[Saved data entries]

++++++++++++++++++++

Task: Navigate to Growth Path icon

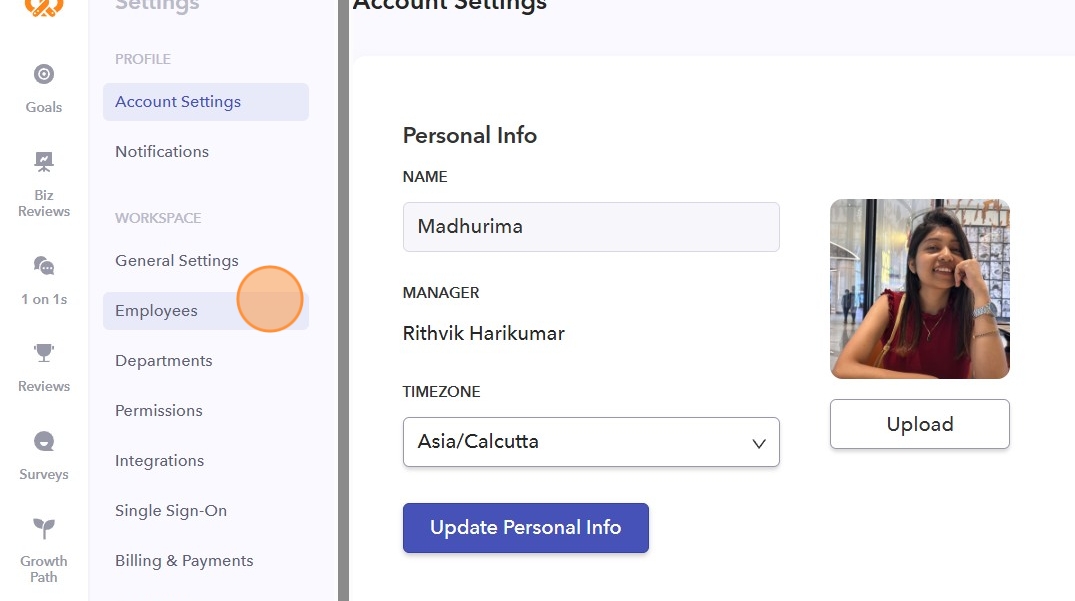Action: coord(44,529)
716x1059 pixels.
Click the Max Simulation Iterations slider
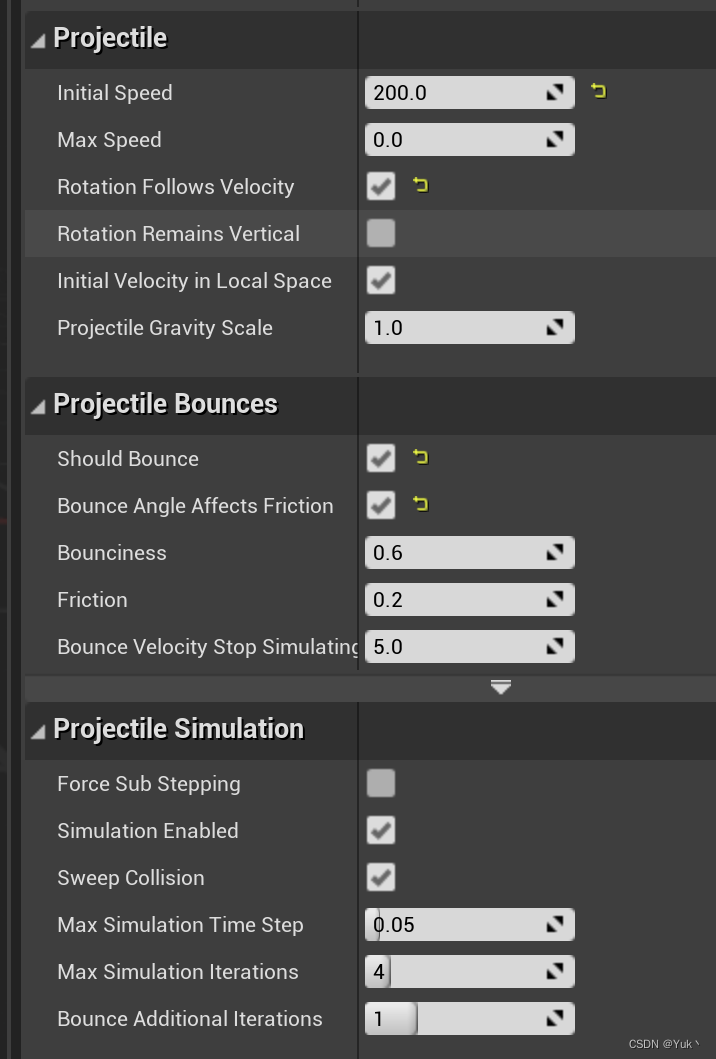[460, 971]
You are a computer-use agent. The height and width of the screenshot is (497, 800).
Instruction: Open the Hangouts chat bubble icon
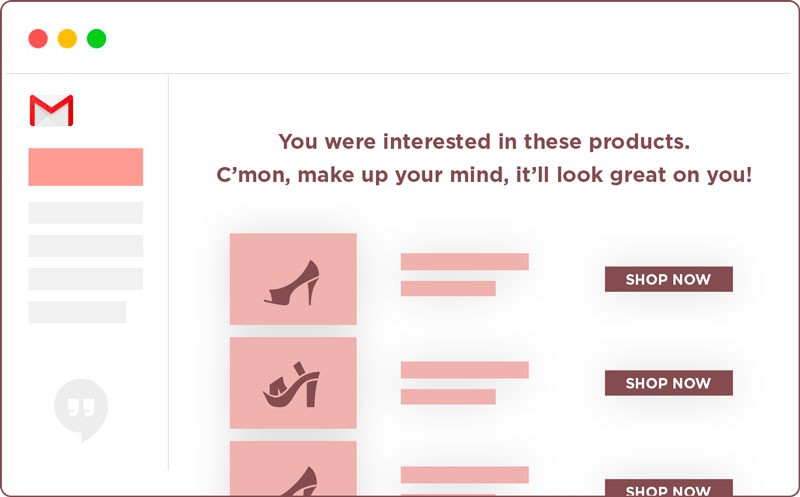click(81, 410)
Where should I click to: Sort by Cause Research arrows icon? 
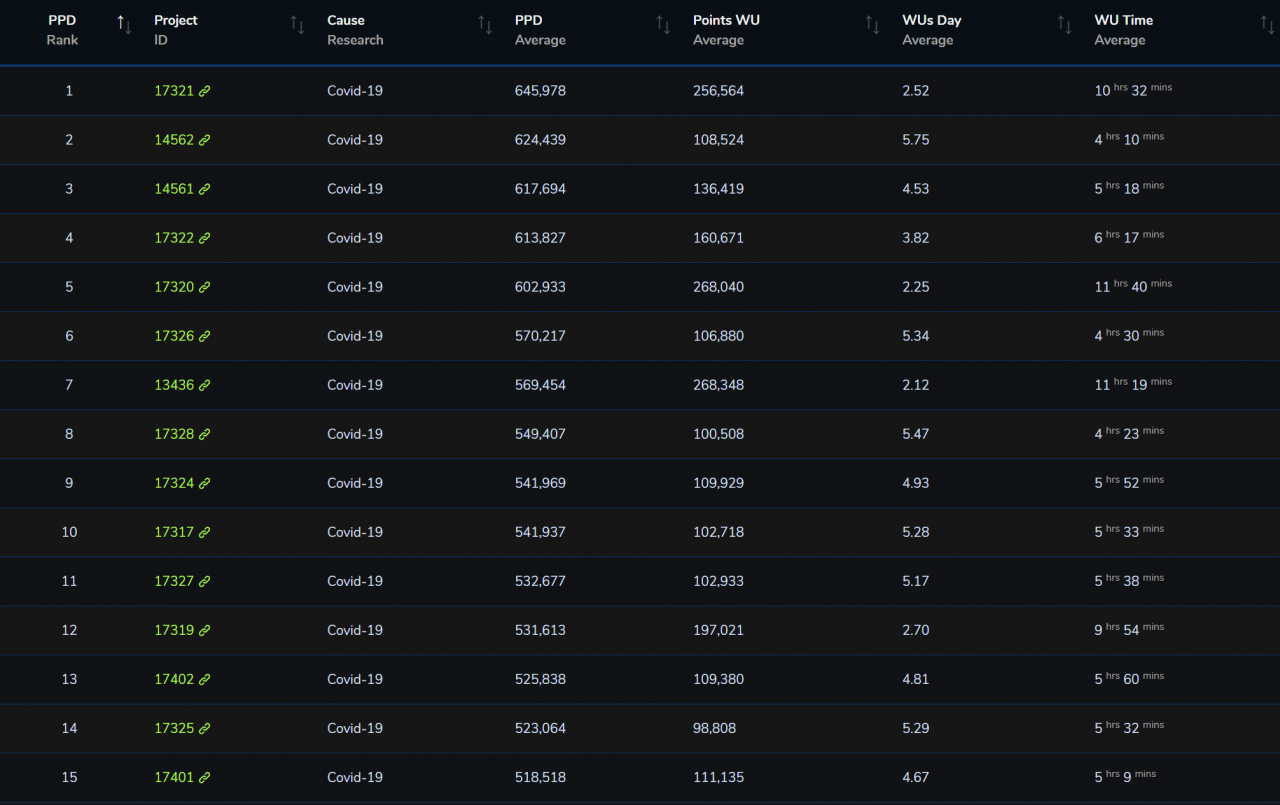pyautogui.click(x=485, y=24)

++++++++++++++++++++

Directions: Could you copy each line above exactly as written, minus any pictures?

Reply to the exercise:
Task: Navigate to Growth Path icon

Action: coord(44,529)
716x1059 pixels.
Click the Max Simulation Iterations slider
[460, 971]
You are a computer-use agent. The height and width of the screenshot is (497, 800).
Instruction: Open the Hangouts chat bubble icon
click(81, 410)
Where should I click to: Sort by Cause Research arrows icon? 
pyautogui.click(x=485, y=24)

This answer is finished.